• About this exercise
The line containing "Task: Choose 删除 from the more menu" marks the end: write out exactly every line from the first line of the data below through that line, and only those.

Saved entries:
────

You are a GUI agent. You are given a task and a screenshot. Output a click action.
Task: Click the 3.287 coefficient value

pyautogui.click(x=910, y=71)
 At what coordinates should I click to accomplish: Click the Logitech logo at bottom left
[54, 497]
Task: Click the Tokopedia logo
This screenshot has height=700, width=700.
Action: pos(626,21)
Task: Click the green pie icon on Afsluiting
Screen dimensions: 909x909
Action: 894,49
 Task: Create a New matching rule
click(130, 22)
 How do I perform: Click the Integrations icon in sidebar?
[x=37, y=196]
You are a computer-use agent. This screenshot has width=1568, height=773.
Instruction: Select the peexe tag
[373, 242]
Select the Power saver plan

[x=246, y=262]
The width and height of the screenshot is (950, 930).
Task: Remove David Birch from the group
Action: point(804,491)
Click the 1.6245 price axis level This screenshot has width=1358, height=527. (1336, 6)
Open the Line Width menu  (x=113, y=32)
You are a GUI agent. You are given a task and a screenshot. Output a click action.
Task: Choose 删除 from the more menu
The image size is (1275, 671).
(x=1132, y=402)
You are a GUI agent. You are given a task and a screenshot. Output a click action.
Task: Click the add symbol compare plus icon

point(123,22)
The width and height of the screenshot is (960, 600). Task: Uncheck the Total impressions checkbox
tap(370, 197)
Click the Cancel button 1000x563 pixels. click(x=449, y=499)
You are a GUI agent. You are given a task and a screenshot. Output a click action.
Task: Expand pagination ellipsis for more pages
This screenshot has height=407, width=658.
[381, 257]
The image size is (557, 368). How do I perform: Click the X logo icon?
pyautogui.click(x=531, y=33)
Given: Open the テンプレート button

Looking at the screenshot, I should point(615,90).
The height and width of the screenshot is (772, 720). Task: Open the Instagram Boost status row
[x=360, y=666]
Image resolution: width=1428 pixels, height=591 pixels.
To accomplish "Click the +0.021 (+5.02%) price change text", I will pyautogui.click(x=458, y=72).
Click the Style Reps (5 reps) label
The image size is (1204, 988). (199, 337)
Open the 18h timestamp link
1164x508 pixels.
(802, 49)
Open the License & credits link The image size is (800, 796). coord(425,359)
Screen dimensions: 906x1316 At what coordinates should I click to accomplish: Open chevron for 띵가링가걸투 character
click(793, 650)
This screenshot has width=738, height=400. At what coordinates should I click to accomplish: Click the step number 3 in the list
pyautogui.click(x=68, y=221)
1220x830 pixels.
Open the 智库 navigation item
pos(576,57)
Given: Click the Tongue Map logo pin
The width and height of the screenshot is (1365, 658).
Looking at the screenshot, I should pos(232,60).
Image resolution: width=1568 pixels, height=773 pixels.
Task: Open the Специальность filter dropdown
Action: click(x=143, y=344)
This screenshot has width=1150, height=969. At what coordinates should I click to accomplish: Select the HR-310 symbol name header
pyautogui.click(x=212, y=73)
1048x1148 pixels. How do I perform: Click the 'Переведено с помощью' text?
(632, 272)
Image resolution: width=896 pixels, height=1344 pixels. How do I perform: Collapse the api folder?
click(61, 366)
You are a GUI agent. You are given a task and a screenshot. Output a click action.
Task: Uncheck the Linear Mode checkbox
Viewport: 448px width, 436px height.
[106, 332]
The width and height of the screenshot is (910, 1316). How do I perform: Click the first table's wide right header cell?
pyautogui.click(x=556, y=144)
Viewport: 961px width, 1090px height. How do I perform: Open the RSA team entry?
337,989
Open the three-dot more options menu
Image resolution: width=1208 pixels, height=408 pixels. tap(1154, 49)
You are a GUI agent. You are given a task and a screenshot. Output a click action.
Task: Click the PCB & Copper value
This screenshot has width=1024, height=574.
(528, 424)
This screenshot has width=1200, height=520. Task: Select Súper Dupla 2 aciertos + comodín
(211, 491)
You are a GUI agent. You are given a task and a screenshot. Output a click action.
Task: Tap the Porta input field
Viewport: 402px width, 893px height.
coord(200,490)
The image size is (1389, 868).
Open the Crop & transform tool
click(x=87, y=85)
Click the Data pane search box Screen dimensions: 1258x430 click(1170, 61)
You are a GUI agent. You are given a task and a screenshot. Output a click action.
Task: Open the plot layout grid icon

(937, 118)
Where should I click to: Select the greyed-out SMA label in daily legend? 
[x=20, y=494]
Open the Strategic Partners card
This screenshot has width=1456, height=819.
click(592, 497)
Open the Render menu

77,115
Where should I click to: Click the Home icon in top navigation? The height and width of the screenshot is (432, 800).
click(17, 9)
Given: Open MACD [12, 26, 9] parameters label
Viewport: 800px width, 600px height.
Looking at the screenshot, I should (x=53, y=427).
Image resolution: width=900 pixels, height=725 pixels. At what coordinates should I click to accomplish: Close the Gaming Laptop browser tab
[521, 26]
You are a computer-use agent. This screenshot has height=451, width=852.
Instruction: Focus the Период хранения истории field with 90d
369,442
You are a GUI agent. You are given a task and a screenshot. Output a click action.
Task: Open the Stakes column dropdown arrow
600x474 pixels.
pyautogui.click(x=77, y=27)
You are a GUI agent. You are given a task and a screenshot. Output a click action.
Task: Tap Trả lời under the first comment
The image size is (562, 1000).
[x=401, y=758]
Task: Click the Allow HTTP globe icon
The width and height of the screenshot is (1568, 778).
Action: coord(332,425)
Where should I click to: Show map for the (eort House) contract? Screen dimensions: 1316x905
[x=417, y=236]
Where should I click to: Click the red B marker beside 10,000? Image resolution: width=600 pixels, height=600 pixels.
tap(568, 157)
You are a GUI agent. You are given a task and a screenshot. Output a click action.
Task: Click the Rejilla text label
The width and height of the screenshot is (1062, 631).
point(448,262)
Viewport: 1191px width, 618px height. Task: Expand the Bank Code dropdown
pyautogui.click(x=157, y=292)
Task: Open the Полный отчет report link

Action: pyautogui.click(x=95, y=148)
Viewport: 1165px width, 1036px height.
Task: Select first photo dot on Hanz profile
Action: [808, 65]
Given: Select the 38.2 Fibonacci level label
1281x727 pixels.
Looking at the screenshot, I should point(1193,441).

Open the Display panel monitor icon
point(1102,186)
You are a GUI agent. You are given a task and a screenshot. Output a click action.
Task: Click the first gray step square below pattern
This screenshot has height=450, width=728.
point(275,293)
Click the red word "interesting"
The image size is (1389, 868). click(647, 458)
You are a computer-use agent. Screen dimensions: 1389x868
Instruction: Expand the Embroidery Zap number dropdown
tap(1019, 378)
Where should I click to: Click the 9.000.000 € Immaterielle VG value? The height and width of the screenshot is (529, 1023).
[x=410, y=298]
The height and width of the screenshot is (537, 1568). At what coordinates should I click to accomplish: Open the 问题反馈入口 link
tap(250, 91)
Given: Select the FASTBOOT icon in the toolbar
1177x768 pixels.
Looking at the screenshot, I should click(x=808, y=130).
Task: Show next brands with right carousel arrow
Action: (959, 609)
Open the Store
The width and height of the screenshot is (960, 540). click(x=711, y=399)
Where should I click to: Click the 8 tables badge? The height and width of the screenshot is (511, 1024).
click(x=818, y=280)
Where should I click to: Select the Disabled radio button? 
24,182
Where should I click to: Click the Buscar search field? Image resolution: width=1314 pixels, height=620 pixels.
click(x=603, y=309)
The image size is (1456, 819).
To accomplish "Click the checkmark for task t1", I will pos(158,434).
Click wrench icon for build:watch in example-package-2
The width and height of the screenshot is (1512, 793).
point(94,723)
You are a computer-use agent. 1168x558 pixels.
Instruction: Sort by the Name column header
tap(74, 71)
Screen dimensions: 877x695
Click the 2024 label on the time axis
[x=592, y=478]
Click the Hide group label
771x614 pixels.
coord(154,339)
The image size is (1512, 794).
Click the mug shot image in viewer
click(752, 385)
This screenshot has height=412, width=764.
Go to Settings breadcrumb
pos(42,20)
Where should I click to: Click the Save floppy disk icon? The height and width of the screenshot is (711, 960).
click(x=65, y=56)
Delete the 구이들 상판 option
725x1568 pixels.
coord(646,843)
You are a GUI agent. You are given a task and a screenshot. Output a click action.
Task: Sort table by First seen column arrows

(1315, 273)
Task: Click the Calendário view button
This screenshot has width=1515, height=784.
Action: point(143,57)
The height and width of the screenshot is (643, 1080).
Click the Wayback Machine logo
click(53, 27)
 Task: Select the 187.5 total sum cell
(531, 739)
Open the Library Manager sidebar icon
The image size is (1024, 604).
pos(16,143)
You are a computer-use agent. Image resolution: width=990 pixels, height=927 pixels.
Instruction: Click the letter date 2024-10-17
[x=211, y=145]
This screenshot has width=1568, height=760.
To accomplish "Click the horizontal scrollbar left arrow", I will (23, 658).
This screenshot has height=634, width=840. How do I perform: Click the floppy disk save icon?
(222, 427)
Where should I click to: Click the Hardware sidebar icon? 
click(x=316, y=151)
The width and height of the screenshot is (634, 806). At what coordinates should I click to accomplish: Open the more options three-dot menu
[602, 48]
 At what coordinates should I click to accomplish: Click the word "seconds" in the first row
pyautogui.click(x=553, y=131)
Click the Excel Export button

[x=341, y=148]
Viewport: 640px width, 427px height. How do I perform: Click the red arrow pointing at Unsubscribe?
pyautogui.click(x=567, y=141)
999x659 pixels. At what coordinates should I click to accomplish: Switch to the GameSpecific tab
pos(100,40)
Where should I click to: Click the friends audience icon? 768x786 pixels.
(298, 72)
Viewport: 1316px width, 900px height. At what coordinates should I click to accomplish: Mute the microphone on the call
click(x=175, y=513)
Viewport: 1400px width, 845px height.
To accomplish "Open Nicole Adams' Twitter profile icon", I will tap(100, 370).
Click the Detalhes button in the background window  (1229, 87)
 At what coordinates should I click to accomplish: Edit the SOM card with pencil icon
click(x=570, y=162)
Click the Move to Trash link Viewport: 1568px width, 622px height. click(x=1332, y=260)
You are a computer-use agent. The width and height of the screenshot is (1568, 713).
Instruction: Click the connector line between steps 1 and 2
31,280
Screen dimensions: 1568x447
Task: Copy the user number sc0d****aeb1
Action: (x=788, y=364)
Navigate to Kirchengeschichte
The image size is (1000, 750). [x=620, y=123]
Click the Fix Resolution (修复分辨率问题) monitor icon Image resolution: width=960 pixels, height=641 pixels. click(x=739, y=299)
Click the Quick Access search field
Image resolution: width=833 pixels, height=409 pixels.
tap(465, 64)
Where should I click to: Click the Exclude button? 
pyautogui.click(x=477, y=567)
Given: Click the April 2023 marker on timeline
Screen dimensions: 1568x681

────

• Task response
You are a GUI agent. You are given a task and a screenshot. Output a click action.
Task: Click the 3.287 coefficient value

pyautogui.click(x=910, y=71)
 At what coordinates should I click to accomplish: Click the Logitech logo at bottom left
[54, 497]
Task: Click the Tokopedia logo
This screenshot has height=700, width=700.
Action: pos(626,21)
Task: Click the green pie icon on Afsluiting
Screen dimensions: 909x909
Action: 894,49
 Task: Create a New matching rule
click(130, 22)
 How do I perform: Click the Integrations icon in sidebar?
[x=37, y=196]
You are a computer-use agent. This screenshot has width=1568, height=773.
Instruction: Select the peexe tag
[373, 242]
Select the Power saver plan

[x=246, y=262]
The width and height of the screenshot is (950, 930).
Task: Remove David Birch from the group
Action: point(804,491)
Click the 1.6245 price axis level This screenshot has width=1358, height=527. (1336, 6)
Open the Line Width menu  (x=113, y=32)
You are a GUI agent. You are given a task and a screenshot. Output a click action.
Task: Choose 删除 from the more menu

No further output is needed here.